Start of Material provided
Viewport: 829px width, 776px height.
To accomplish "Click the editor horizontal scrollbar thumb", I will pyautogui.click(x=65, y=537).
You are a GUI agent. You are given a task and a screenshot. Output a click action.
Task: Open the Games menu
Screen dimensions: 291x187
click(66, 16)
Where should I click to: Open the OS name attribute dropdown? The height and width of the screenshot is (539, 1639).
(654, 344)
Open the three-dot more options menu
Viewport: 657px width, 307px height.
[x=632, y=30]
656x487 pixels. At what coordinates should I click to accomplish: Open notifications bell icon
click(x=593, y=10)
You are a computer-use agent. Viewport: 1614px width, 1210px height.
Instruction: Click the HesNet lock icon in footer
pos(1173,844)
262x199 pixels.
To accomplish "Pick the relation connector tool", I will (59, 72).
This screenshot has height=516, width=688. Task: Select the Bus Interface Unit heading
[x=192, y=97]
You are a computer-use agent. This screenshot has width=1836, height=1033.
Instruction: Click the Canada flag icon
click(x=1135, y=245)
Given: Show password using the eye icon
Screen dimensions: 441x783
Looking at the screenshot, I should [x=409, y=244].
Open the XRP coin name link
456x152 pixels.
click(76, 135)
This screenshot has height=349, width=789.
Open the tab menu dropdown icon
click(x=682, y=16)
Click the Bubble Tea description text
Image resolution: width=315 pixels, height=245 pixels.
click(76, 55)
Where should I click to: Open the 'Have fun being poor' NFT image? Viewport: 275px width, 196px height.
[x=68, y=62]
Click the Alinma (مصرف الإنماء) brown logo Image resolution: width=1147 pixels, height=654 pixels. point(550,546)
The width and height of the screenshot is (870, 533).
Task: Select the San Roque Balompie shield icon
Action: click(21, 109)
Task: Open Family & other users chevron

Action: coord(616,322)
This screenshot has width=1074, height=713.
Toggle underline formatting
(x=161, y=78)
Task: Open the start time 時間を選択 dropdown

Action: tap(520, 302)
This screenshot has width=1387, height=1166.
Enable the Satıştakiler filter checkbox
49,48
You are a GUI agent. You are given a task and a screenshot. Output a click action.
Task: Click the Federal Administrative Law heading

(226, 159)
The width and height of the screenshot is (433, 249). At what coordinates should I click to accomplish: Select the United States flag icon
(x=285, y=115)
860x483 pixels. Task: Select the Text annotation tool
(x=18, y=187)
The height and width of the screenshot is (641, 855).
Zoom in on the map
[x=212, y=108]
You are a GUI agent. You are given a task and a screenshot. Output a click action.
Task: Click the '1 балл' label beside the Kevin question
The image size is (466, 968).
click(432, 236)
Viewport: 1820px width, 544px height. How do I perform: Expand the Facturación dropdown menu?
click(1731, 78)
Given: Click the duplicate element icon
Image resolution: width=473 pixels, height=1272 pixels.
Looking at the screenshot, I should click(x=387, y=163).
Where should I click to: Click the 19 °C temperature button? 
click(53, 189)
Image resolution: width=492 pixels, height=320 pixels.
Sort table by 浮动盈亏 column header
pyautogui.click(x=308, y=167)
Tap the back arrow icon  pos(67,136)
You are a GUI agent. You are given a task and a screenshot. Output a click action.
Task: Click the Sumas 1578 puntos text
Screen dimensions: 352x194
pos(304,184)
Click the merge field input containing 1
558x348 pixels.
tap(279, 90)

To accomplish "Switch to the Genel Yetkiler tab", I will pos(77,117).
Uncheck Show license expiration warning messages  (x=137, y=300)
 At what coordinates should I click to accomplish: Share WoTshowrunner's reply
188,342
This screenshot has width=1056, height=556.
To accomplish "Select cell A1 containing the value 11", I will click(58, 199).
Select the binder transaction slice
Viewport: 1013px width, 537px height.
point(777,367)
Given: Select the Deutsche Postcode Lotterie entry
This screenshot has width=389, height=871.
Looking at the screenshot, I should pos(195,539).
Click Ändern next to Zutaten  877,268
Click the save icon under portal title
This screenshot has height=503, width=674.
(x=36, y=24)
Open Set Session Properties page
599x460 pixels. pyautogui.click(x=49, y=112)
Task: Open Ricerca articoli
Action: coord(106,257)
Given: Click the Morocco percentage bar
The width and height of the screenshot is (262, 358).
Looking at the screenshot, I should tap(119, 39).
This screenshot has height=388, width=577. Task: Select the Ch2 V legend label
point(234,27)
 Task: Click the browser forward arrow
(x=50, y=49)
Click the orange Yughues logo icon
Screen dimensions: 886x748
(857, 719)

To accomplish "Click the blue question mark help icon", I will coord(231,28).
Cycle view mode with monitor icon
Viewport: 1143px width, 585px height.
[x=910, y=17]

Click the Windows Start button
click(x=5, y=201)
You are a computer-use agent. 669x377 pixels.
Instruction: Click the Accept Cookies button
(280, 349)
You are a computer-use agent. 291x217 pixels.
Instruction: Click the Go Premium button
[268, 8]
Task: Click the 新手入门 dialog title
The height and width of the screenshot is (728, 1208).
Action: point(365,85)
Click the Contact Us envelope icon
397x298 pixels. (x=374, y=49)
End of Material provided
■ **About this exercise**: Transcribe the material exactly, so that no line is lost or altered.

■ **Your solution**:
Viewport: 829px width, 776px height.
To accomplish "Click the editor horizontal scrollbar thumb", I will pyautogui.click(x=65, y=537).
You are a GUI agent. You are given a task and a screenshot. Output a click action.
Task: Open the Games menu
Screen dimensions: 291x187
click(66, 16)
Where should I click to: Open the OS name attribute dropdown? The height and width of the screenshot is (539, 1639).
(654, 344)
Open the three-dot more options menu
Viewport: 657px width, 307px height.
[x=632, y=30]
656x487 pixels. At what coordinates should I click to accomplish: Open notifications bell icon
click(x=593, y=10)
You are a computer-use agent. Viewport: 1614px width, 1210px height.
Instruction: Click the HesNet lock icon in footer
pos(1173,844)
262x199 pixels.
To accomplish "Pick the relation connector tool", I will (59, 72).
This screenshot has height=516, width=688. Task: Select the Bus Interface Unit heading
[x=192, y=97]
You are a computer-use agent. This screenshot has width=1836, height=1033.
Instruction: Click the Canada flag icon
click(x=1135, y=245)
Given: Show password using the eye icon
Screen dimensions: 441x783
Looking at the screenshot, I should [x=409, y=244].
Open the XRP coin name link
456x152 pixels.
click(76, 135)
This screenshot has height=349, width=789.
Open the tab menu dropdown icon
click(x=682, y=16)
Click the Bubble Tea description text
Image resolution: width=315 pixels, height=245 pixels.
click(76, 55)
Where should I click to: Open the 'Have fun being poor' NFT image? Viewport: 275px width, 196px height.
[x=68, y=62]
Click the Alinma (مصرف الإنماء) brown logo Image resolution: width=1147 pixels, height=654 pixels. point(550,546)
The width and height of the screenshot is (870, 533).
Task: Select the San Roque Balompie shield icon
Action: click(21, 109)
Task: Open Family & other users chevron

Action: coord(616,322)
This screenshot has width=1074, height=713.
Toggle underline formatting
(x=161, y=78)
Task: Open the start time 時間を選択 dropdown

Action: tap(520, 302)
This screenshot has width=1387, height=1166.
Enable the Satıştakiler filter checkbox
49,48
You are a GUI agent. You are given a task and a screenshot. Output a click action.
Task: Click the Federal Administrative Law heading

(226, 159)
The width and height of the screenshot is (433, 249). At what coordinates should I click to accomplish: Select the United States flag icon
(x=285, y=115)
860x483 pixels. Task: Select the Text annotation tool
(x=18, y=187)
The height and width of the screenshot is (641, 855).
Zoom in on the map
[x=212, y=108]
You are a GUI agent. You are given a task and a screenshot. Output a click action.
Task: Click the '1 балл' label beside the Kevin question
The image size is (466, 968).
click(432, 236)
Viewport: 1820px width, 544px height. How do I perform: Expand the Facturación dropdown menu?
click(1731, 78)
Given: Click the duplicate element icon
Image resolution: width=473 pixels, height=1272 pixels.
Looking at the screenshot, I should click(x=387, y=163).
Where should I click to: Click the 19 °C temperature button? 
click(53, 189)
Image resolution: width=492 pixels, height=320 pixels.
Sort table by 浮动盈亏 column header
pyautogui.click(x=308, y=167)
Tap the back arrow icon  pos(67,136)
You are a GUI agent. You are given a task and a screenshot. Output a click action.
Task: Click the Sumas 1578 puntos text
Screen dimensions: 352x194
pos(304,184)
Click the merge field input containing 1
558x348 pixels.
tap(279, 90)

To accomplish "Switch to the Genel Yetkiler tab", I will pos(77,117).
Uncheck Show license expiration warning messages  (x=137, y=300)
 At what coordinates should I click to accomplish: Share WoTshowrunner's reply
188,342
This screenshot has width=1056, height=556.
To accomplish "Select cell A1 containing the value 11", I will click(58, 199).
Select the binder transaction slice
Viewport: 1013px width, 537px height.
point(777,367)
Given: Select the Deutsche Postcode Lotterie entry
This screenshot has width=389, height=871.
Looking at the screenshot, I should pos(195,539).
Click Ändern next to Zutaten  877,268
Click the save icon under portal title
This screenshot has height=503, width=674.
(x=36, y=24)
Open Set Session Properties page
599x460 pixels. pyautogui.click(x=49, y=112)
Task: Open Ricerca articoli
Action: coord(106,257)
Given: Click the Morocco percentage bar
The width and height of the screenshot is (262, 358).
Looking at the screenshot, I should tap(119, 39).
This screenshot has height=388, width=577. Task: Select the Ch2 V legend label
point(234,27)
 Task: Click the browser forward arrow
(x=50, y=49)
Click the orange Yughues logo icon
Screen dimensions: 886x748
(857, 719)

To accomplish "Click the blue question mark help icon", I will coord(231,28).
Cycle view mode with monitor icon
Viewport: 1143px width, 585px height.
[x=910, y=17]

Click the Windows Start button
click(x=5, y=201)
You are a computer-use agent. 669x377 pixels.
Instruction: Click the Accept Cookies button
(280, 349)
You are a computer-use agent. 291x217 pixels.
Instruction: Click the Go Premium button
[268, 8]
Task: Click the 新手入门 dialog title
The height and width of the screenshot is (728, 1208).
Action: point(365,85)
Click the Contact Us envelope icon
397x298 pixels. (x=374, y=49)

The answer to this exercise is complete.